▶ [Task to complete]
Pick every line from the data below that contains the string "Weekly" and copy it.

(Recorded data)
——————————
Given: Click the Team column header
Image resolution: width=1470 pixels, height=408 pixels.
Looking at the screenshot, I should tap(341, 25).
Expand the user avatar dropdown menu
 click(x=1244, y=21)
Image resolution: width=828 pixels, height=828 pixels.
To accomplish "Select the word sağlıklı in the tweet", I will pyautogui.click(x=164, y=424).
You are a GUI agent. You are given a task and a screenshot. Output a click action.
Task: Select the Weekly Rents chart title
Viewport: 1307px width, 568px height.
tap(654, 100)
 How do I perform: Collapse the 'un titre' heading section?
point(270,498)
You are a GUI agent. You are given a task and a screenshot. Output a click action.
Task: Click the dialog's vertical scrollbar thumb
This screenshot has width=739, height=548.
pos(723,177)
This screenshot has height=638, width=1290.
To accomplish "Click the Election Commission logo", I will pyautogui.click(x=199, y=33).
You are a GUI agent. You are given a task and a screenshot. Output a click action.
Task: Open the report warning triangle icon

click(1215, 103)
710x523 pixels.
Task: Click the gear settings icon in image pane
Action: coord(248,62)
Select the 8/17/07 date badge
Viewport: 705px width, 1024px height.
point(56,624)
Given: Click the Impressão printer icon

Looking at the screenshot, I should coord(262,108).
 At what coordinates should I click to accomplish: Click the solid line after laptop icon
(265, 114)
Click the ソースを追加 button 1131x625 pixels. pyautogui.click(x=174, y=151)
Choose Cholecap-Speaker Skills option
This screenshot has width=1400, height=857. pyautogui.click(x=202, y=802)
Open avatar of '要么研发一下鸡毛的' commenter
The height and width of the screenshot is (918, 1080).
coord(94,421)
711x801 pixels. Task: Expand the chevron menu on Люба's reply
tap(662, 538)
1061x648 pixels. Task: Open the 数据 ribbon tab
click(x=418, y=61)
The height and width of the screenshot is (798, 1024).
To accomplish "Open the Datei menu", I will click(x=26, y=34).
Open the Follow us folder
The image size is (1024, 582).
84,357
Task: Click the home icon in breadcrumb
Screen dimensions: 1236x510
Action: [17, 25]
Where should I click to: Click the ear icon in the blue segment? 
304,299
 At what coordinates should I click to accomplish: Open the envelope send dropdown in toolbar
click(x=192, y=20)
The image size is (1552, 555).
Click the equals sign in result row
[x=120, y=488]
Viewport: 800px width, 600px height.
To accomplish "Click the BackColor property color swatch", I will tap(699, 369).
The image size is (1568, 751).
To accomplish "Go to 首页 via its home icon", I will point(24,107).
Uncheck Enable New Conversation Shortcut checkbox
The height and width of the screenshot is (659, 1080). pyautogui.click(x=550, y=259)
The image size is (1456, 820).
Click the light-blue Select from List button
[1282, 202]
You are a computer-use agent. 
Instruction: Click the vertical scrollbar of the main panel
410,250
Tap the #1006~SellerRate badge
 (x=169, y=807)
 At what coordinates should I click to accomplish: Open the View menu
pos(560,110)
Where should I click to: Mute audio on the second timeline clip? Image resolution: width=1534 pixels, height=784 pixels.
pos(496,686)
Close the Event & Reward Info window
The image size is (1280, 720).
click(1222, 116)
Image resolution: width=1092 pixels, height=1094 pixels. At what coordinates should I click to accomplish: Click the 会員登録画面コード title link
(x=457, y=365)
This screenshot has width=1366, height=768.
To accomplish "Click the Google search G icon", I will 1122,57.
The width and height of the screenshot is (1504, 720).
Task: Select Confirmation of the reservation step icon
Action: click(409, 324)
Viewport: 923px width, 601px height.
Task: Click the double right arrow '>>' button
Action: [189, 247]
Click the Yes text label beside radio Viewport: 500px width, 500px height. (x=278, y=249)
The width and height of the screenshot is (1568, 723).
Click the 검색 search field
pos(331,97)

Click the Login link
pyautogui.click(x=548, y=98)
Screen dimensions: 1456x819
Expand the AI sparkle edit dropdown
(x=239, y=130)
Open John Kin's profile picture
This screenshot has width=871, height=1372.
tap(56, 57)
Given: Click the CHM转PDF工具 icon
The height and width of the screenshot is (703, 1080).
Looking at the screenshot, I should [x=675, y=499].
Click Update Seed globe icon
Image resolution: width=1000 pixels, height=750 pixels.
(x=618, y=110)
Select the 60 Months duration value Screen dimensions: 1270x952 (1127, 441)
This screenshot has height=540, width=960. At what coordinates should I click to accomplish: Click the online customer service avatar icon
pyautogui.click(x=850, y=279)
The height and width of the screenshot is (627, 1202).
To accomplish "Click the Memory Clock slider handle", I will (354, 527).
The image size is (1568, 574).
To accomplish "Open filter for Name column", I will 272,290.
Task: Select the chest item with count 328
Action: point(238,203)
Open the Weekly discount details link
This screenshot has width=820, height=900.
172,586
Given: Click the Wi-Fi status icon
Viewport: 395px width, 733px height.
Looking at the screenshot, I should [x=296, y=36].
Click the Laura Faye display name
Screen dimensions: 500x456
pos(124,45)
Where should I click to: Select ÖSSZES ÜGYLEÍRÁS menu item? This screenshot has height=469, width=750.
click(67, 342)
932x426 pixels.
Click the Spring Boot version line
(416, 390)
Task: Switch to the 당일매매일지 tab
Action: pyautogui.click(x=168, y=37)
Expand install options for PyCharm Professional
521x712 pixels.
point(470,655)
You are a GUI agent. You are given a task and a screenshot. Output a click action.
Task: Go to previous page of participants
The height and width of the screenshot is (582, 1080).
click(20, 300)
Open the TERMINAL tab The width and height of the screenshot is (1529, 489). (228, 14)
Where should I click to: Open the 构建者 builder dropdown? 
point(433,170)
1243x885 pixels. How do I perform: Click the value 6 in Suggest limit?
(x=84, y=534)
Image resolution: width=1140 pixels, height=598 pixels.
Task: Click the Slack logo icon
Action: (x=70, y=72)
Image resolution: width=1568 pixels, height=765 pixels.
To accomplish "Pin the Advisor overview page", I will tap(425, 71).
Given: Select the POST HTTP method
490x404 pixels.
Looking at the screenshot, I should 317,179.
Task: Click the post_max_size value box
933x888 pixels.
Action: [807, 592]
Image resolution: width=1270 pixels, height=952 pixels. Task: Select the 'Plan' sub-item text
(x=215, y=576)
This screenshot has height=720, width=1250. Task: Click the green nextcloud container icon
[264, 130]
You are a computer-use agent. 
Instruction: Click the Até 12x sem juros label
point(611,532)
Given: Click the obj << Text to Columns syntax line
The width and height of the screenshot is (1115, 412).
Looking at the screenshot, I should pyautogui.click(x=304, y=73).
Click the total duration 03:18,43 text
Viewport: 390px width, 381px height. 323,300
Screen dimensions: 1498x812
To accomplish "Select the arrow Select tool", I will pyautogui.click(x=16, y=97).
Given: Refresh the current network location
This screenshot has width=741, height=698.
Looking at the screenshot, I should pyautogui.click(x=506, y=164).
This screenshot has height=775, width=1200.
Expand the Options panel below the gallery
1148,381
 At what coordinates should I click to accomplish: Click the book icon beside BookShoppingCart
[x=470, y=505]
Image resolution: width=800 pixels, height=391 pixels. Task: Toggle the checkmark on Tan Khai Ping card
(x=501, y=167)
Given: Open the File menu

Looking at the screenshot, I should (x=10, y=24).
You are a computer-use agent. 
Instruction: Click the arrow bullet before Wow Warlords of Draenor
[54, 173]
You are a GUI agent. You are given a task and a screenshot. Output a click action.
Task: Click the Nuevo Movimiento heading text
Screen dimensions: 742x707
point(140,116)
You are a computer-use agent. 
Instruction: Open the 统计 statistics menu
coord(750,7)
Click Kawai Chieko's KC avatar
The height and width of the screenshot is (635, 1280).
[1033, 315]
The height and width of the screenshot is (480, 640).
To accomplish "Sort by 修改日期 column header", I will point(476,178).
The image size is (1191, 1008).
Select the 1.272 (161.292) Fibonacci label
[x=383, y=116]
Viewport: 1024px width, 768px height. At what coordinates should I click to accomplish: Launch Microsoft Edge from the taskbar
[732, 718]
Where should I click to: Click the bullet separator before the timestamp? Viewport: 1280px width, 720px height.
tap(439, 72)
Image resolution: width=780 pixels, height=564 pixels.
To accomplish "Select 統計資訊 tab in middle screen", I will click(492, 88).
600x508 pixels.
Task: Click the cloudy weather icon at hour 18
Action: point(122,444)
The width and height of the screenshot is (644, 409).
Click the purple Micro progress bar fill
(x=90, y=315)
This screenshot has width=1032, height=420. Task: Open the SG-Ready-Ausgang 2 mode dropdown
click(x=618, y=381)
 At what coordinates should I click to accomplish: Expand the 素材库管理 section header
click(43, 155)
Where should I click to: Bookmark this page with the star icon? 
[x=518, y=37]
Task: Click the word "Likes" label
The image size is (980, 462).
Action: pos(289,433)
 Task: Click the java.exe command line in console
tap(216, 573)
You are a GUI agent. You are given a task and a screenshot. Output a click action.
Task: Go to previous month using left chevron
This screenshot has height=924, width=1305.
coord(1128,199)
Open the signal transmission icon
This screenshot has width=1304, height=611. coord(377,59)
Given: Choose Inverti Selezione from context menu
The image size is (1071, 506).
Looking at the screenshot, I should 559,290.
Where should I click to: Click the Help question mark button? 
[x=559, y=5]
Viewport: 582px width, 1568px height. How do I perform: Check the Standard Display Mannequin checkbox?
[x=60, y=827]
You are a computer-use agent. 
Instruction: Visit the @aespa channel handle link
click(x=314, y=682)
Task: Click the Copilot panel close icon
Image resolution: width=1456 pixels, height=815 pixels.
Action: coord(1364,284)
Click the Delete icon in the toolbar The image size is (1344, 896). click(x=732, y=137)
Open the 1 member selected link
——————————
▶ [Solution below]
Task: Select the Weekly Rents chart title
Open the Weekly discount details link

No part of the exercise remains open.